Invoking concepts from Wall Street, via the Money:Tech conference ("Where Web 2.0 meets Wall Street"), and applying them to the prospects for the open web, Tim noted that some financial companies that started out as brokers started trading for their own accounts, against their customer, and warned us to watch for this behavior on the Internet: "The giants of the internet are trading for their own accounts, building a platform on which all roads lead back to themselves."
Noting that each of the players (giants) in "the Internet Operating System game" tends to embrace open source for their own strategic reasons and is giving away something that is valuable to someone else, Tim suggested that we may see "some interesting open source moves around Microsoft's Bing search engine", and offered a partial list of potential open source supporters in different application areas:
- Search: Microsoft
- Maps: Microsoft, Nokia, Yelp, Foursquare
- Speech: Nuance, Microsoft
- Social Graph: Google
- Payment: Paypal
- Cloud infrastructure: VMware
- Smartphones: Google
- Device Operating Systems: Google
Shifting his attention from industry to government, Tim presented some Open Government Data Principles - relevant to data sharing by anyone else - composed by a group of 30 other leading strategic thinkers. Interestingly, this group did not include any government representatives.

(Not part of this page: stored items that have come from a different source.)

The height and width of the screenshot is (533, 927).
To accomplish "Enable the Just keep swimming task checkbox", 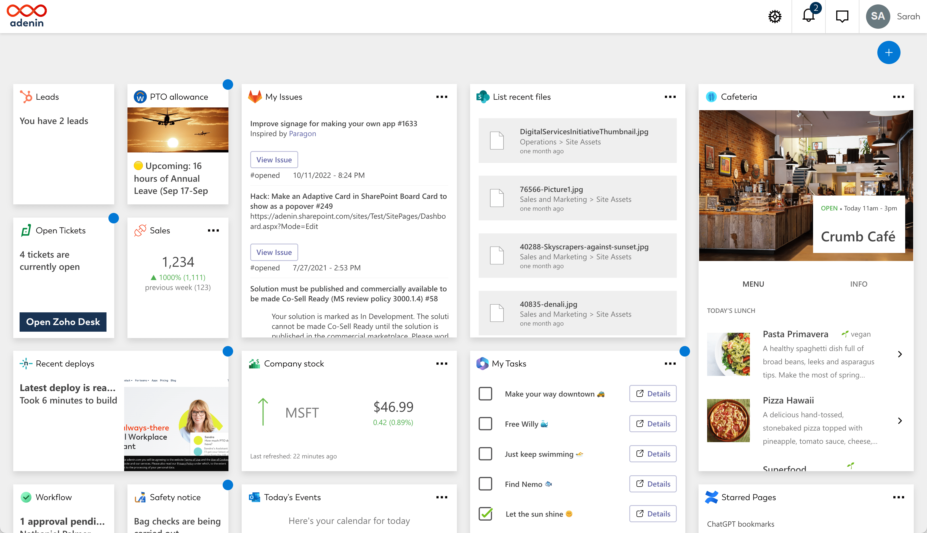I will (485, 454).
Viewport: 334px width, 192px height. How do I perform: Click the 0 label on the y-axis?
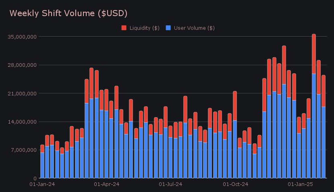pyautogui.click(x=35, y=178)
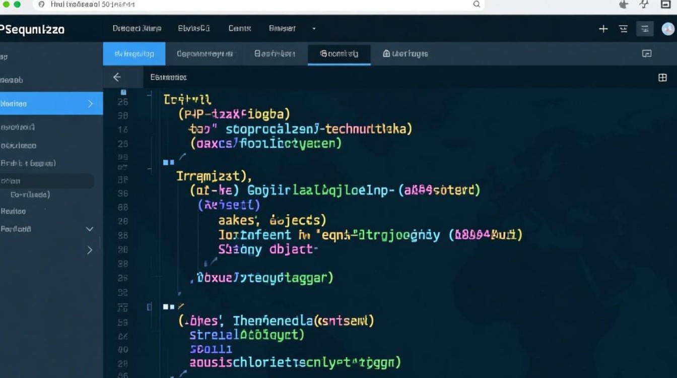Click the magnifier icon in browser address bar
The height and width of the screenshot is (378, 677).
click(477, 4)
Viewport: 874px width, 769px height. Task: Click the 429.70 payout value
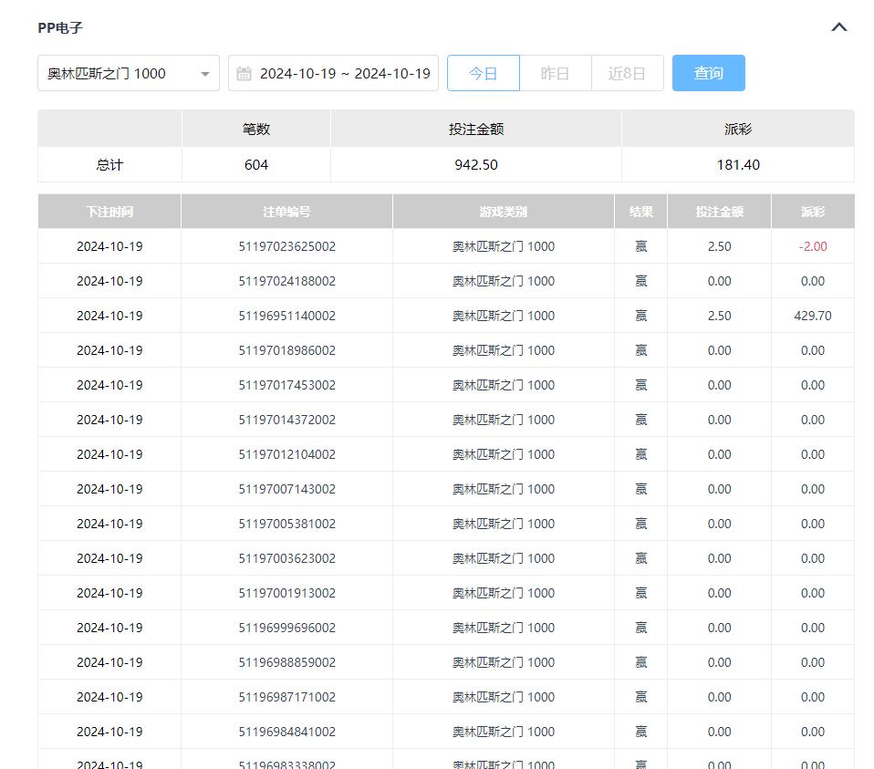tap(812, 316)
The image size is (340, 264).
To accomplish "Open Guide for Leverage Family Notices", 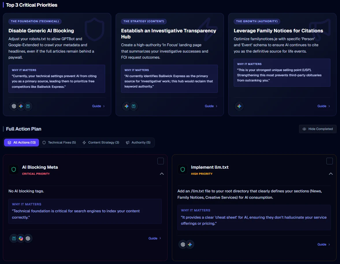I will (x=324, y=106).
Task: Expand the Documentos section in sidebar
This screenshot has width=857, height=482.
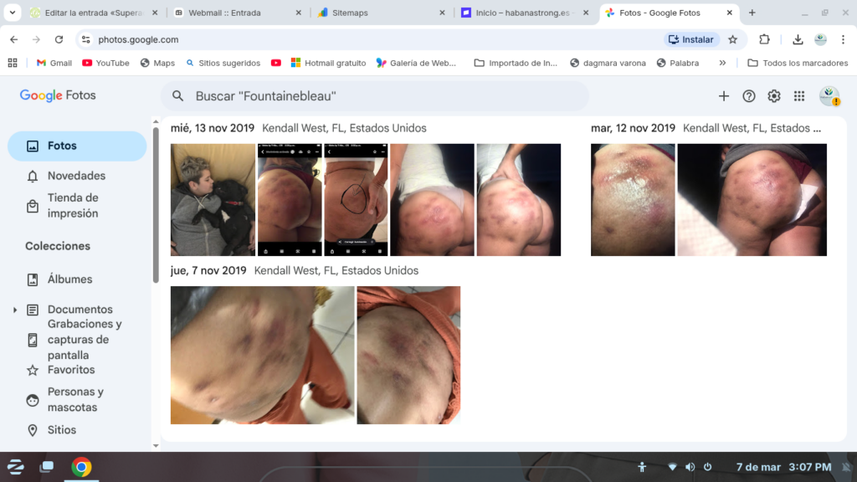Action: [14, 310]
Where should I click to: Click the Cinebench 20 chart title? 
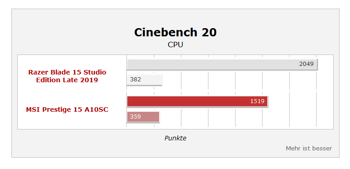click(175, 33)
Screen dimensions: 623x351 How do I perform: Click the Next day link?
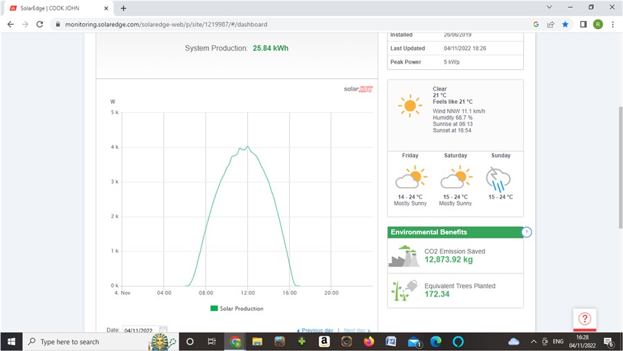point(356,330)
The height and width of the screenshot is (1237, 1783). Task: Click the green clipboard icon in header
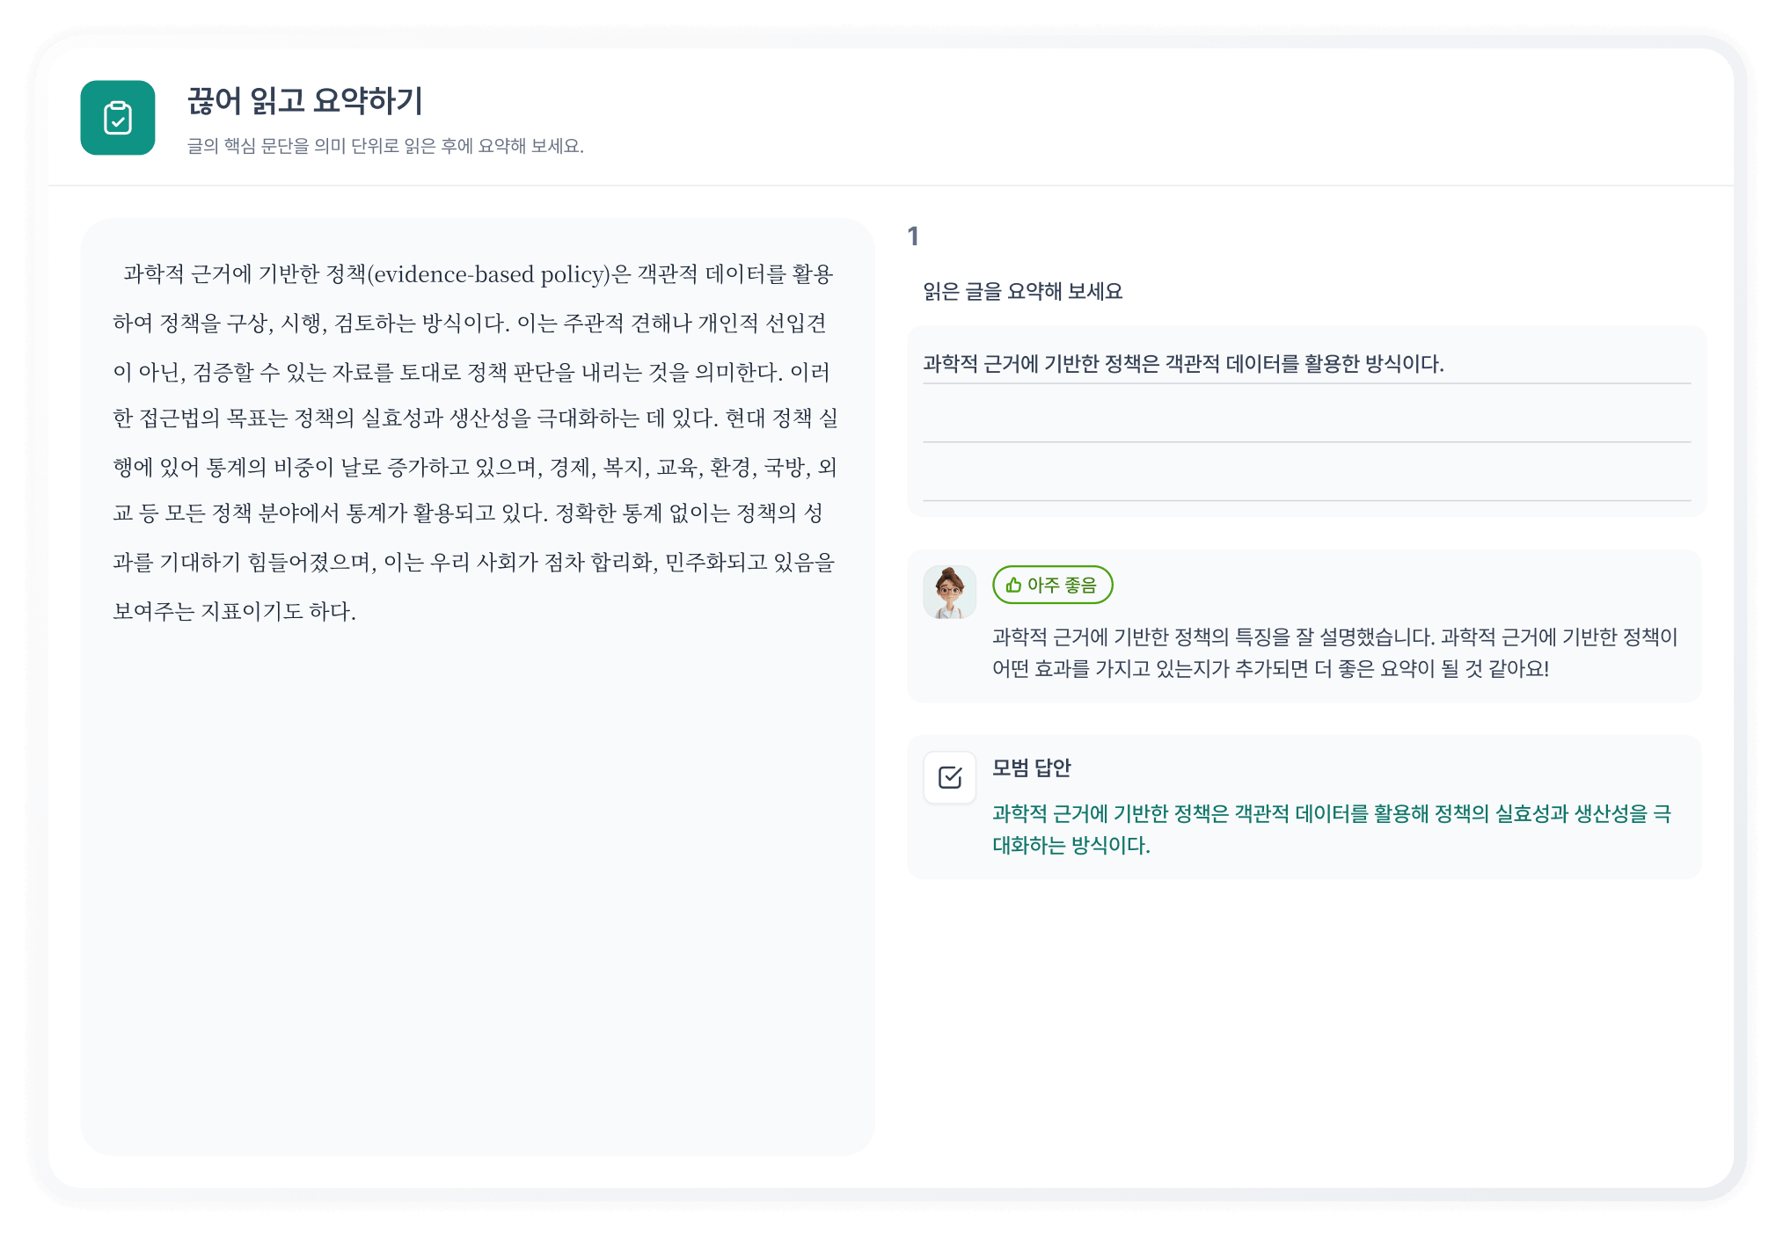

Government data shall be considered open if it is made public in a way that complies with the principles below:
- Complete All public data is made available. Public data is data that is not subject to valid privacy, security or privilege limitations.
- Primary Data is as collected at the source, with the highest possible level of granularity, not in aggregate or modified forms.
- Timely Data is made available as quickly as necessary to preserve the value of the data.
- Accessible Data is available to the widest range of users for the widest range of purposes.
- Machine processable Data is reasonably structured to allow automated processing.
- Non-discriminatory Data is available to anyone, with no requirement of registration.
- Non-proprietary Data is available in a format over which no entity has exclusive control.
- License-free Data is not subject to any copyright, patent, trademark or trade secret regulation. Reasonable privacy, security and privilege restrictions may be allowed.
Toward the end of his talk, Tim referenced a recent Radar O'Reilly blog post by Nat Torkington on Truly Open Data, in which Nat notes that we have to build some tools to support open data, e.g., tools for provisioning and tracking. In short, we need to make it as easy to share data as it is to share code in open source movement. So maybe a more appropriate title for this post would be "There's no data like more open data and tools" ... but I think I'll save that for a future followup post.